WHAT IS NEEDED ▸ Please rewrite the material with each "screenshot" changed to "screen capture" and everything else left unchanged. Omit the pictures from your answer.
— Start DATASET EXCERPTS —
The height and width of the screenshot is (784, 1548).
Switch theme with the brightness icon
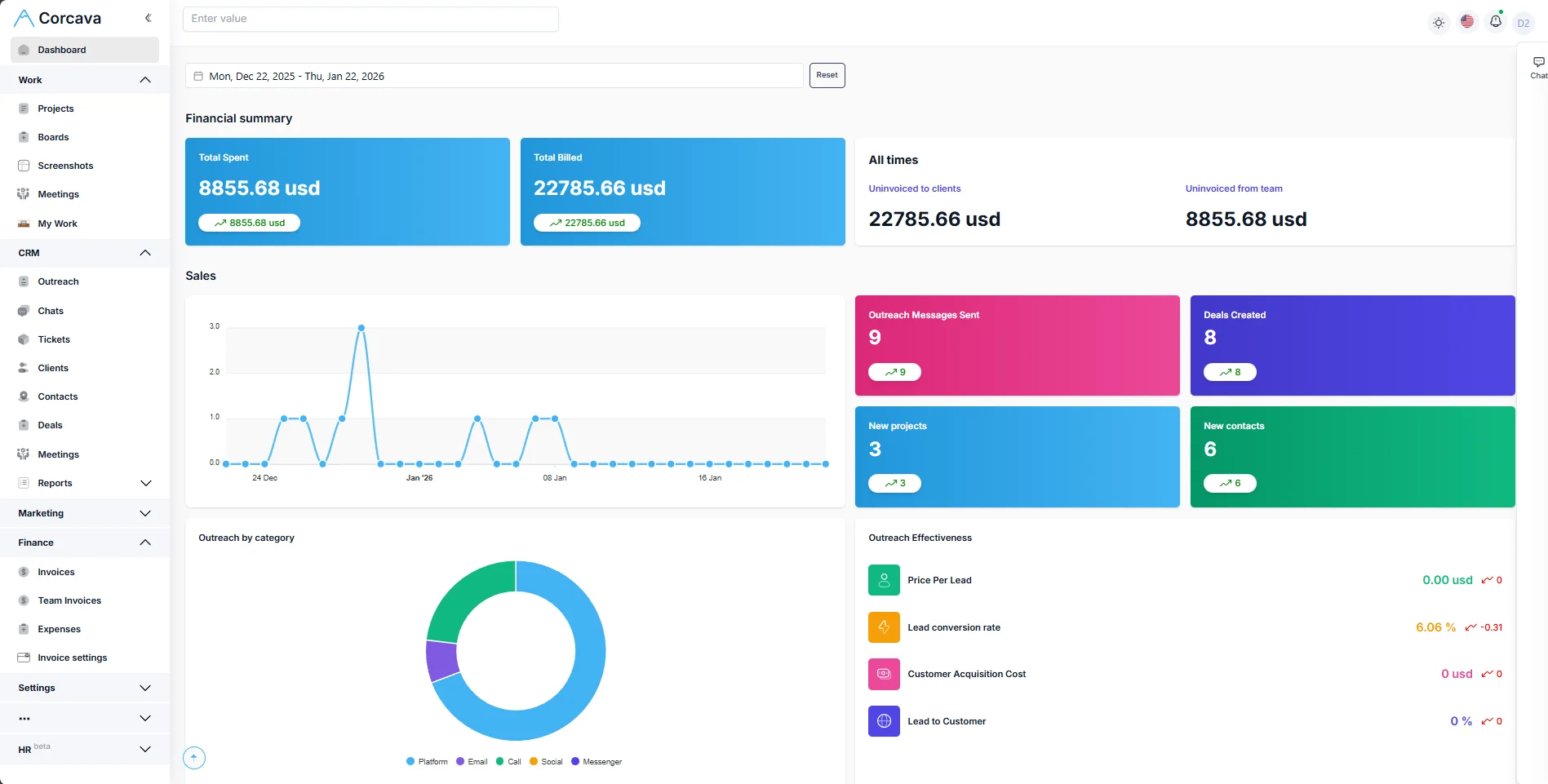pyautogui.click(x=1438, y=22)
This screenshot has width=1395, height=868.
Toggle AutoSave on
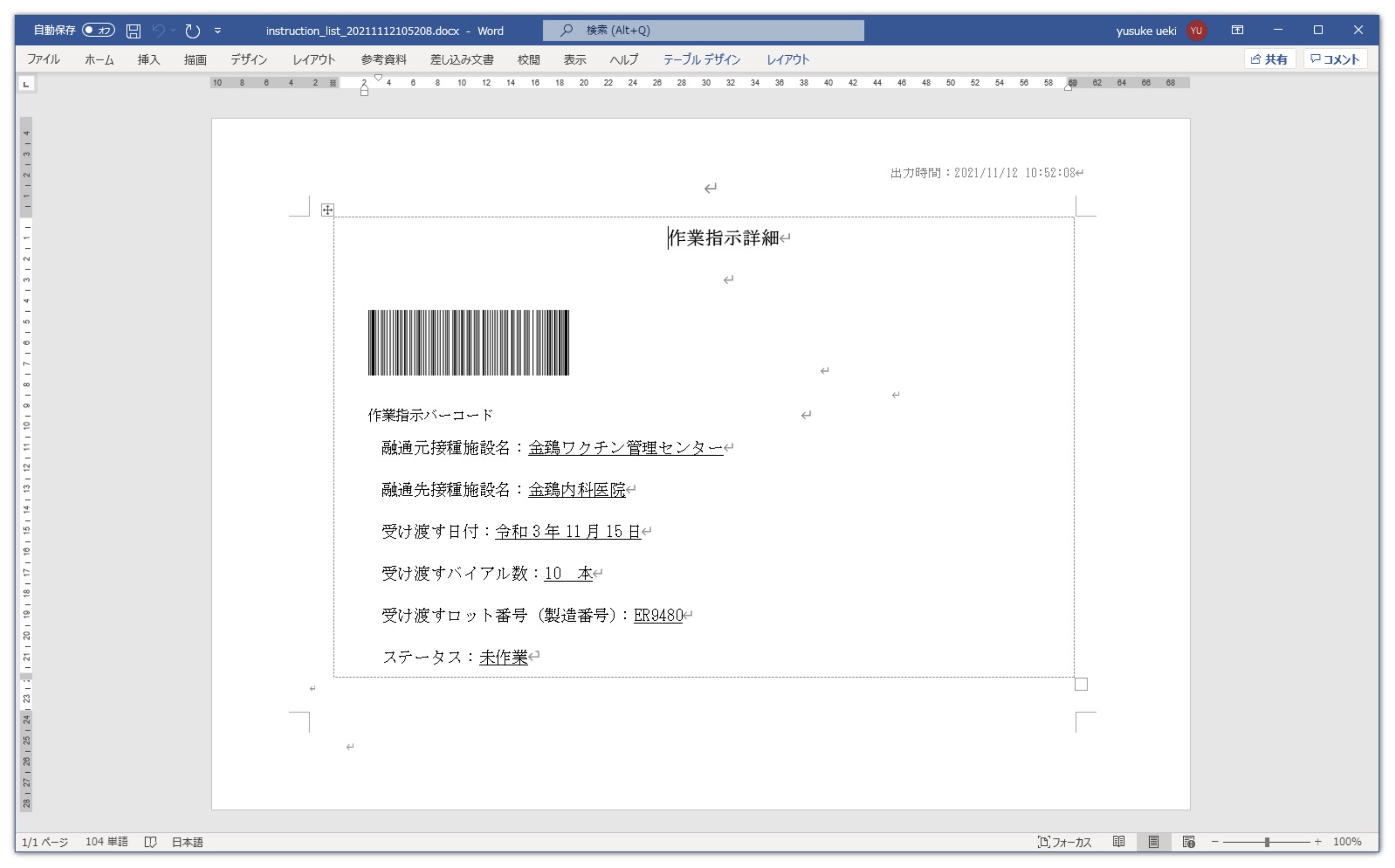(98, 31)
— End DATASET EXCERPTS —
WORKED SOLUTION ▸
The height and width of the screen capture is (784, 1548).
Switch theme with the brightness icon
pyautogui.click(x=1438, y=22)
This screen capture has width=1395, height=868.
Toggle AutoSave on
(98, 31)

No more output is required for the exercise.